L’électrification des autoroutes est indispensable à la décarbonation des transports longue distance. Le déploiement des infrastructures de recharge pour véhicules électriques (IRVE), mais le nombre de bornes doit être multiplié par 7 dans les années à venir pour répondre aux besoins. Il faudra 60 à 70 bornes en moyenne sur chaque aire de service, et même 200 points de charge pour les aires les plus fréquentées. Cette bascule énergétique s’accompagne d’une nouvelle conception, et nécessite une gestion optimisée de l’énergie au moment des pics de consommation. Vinci va accroître parallèlement sa production d’électricité solaire, qui devrait atteindre une capacité de 1 GWc d’ici à 2030-35.

«Nous devons maintenant passer aux besoins spécifiques des poids lourds, pour lesquels il faudra prévoir une charge en 45 minutes de façon à coïncider avec le temps de pause réglementaire des conducteurs», indique Christophe Hug, directeur général adjoint de Vinci Autoroutes. D’ici à 2035, la puissance disponible pour les camions devrait être du même ordre que celle destinée aux véhicules légers, soit 40 MW. Vinci Autoroutes travaille également sur les solutions complémentaires aux batteries, dont l’Electric Road System (ERS), qui consiste à apporter de l’électricité via l’infrastructure routière, par pantographe, par rail ou par induction. Ainsi, deux tronçons de 2 km vont être équipés sur l’Autoroute A10, en amont du péage de Saint-Arnoult dans le sens Paris-Province pour une expérimentation lancée en 2024 avec Elonroad, Electreon, Hutchinson ainsi que l’Université Gustave Eiffel.

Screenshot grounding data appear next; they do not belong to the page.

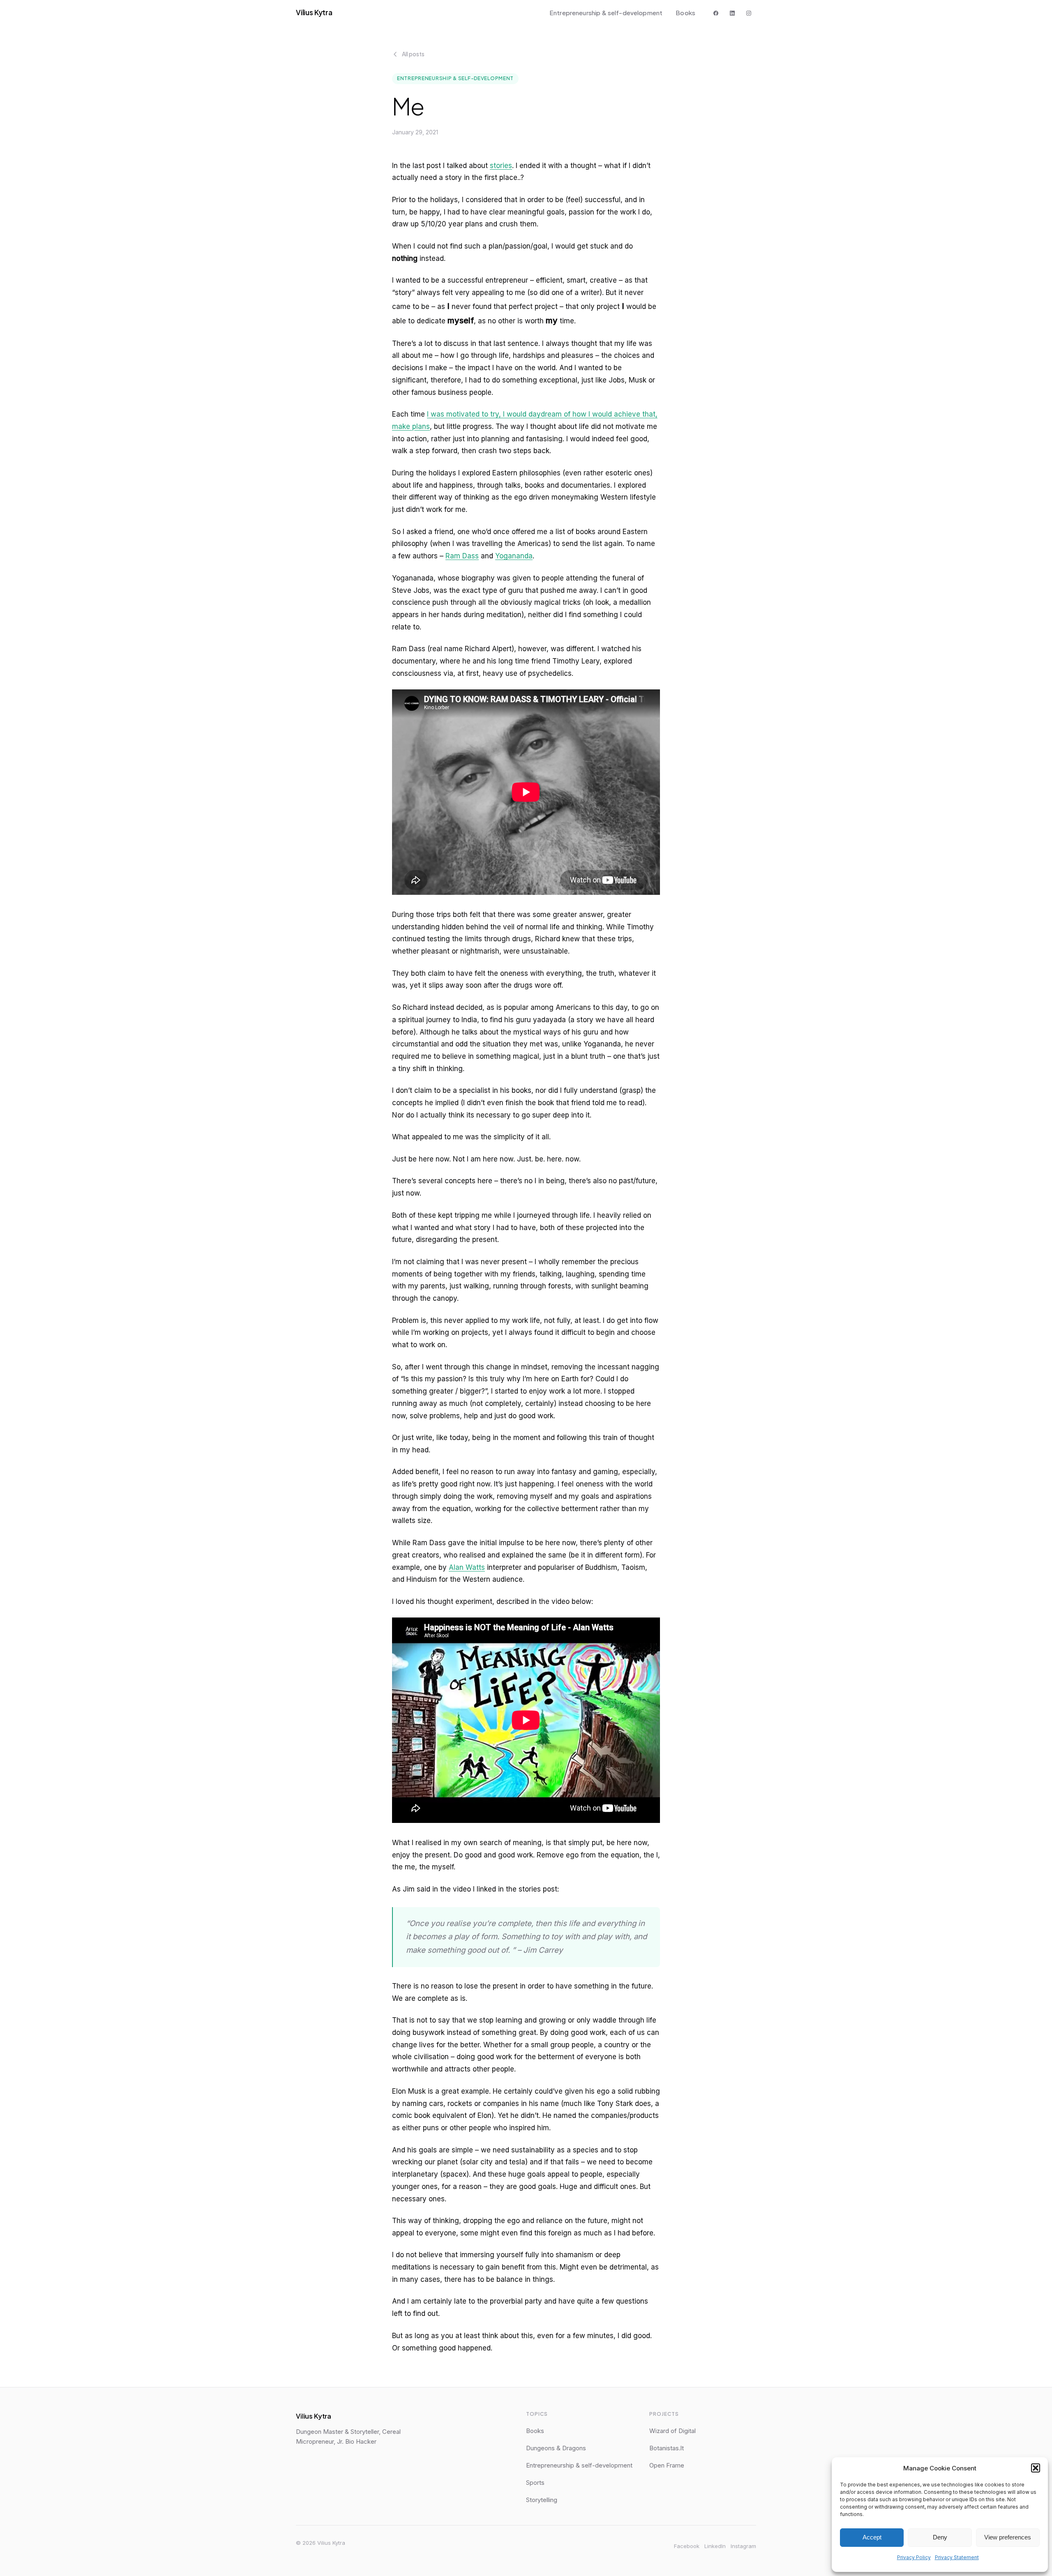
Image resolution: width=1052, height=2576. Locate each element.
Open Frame (666, 2465)
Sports (535, 2482)
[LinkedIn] (732, 13)
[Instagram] (748, 13)
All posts (413, 54)
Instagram (743, 2546)
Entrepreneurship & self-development (605, 12)
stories (501, 165)
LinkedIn (715, 2546)
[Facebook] (715, 13)
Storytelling (541, 2500)
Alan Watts (467, 1567)
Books (685, 12)
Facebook (686, 2546)
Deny (940, 2537)
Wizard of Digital (672, 2431)
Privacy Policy (914, 2557)
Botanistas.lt (666, 2448)
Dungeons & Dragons (556, 2448)
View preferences (1007, 2537)
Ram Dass (462, 556)
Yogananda (514, 556)
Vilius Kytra (314, 12)
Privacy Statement (957, 2557)
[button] (1035, 2468)
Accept (872, 2537)
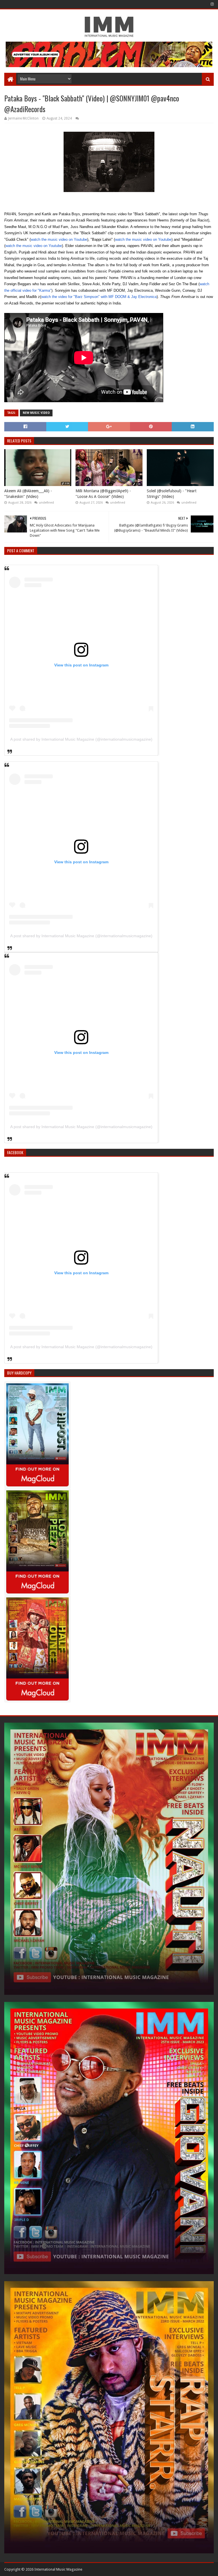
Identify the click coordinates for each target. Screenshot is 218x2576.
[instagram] (211, 4)
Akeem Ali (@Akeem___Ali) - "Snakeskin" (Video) (28, 494)
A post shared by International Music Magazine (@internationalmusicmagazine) (81, 739)
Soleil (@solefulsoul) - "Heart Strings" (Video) (171, 494)
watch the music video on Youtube (59, 239)
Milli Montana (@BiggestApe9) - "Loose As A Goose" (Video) (103, 494)
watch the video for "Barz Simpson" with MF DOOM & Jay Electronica (99, 297)
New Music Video (36, 412)
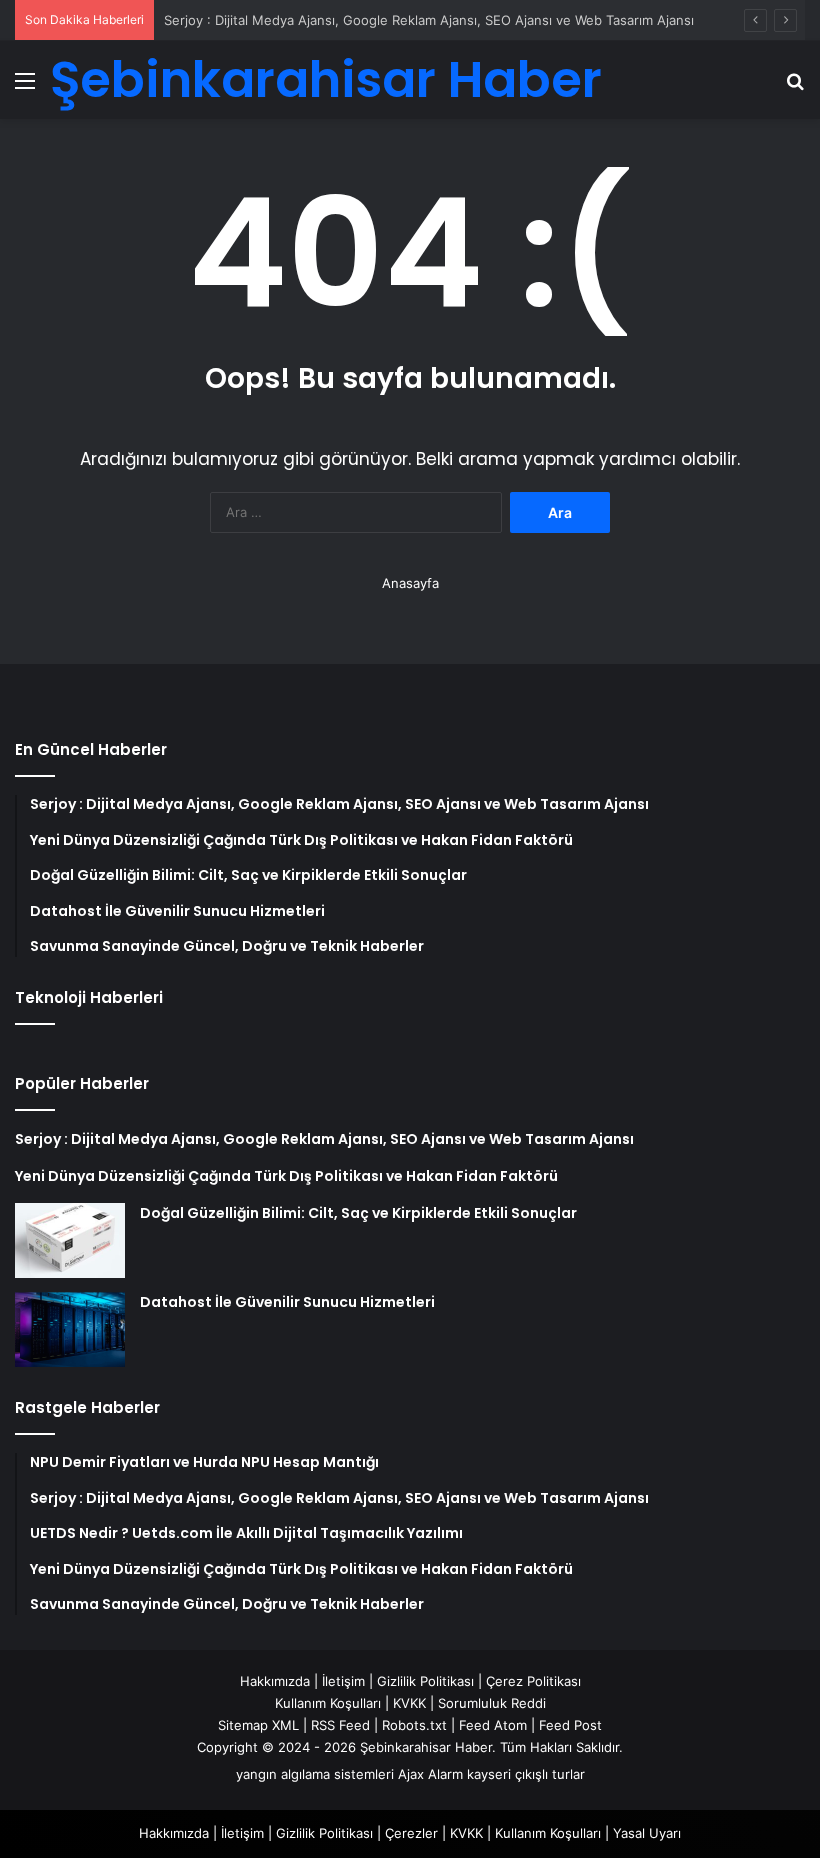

Autre chantier, celui de l’évolution des usages. André Broto, ex directeur de la prospective de Vinci Autoroutes, et auteur d’un ouvrage intitulé «Transports: les oubliés de la République», rappelle que «les déplacements longs du quotidien représente 57% des émissions de la voiture». Bien connectés aux réseaux ferrés ou urbains structurants, cars express et lignes de covoiturage permettraient à de nombreux navetteurs de se passer de leur voiture. Ainsi, «le réseau de cars express de l’Isère permet à 28% des salariés issus du périurbain de rejoindre Grenoble en transports collectifs, contre à peine 10% dans les autres villes françaises comparables», souligne André Broto. Malgré le retard français en la matière, les initiatives se multiplient, autour de Bordeaux et bientôt en Ile-de-France, où le premier réseau sera présenté à l’automne.

L’ensemble de ces transformations ont un coût, estimé à 70 Md€ pour l’ensemble du réseau. Un investissement qui permettrait de réduire de 40% les émissions de GES d’ici à 2035 comparé au niveau de 2019. Pour Patrice Geoffron, qui rappelle que le rapport Pisany-Ferry Mahfouz chiffre à 65 Md€ par an l’effort nécessaire à l’adaptation de l’économie française à la décarbonation, la valeur de référence est celle du coût de l’inaction. Christophe Hug quant à lui se défend de préparer ses arguments dans le débat sur le devenir des concessions autoroutières. Le financement de cette transformation du système autoroutier doit être partagé entre les différents acteurs concernés, dont les territoires. Une manière de s’adresser aux collectivités locales, sollicitées sur tous les fronts de la transition… et qui demandent toutes une part des profits autoroutiers pour alimenter leurs budgets mobilité.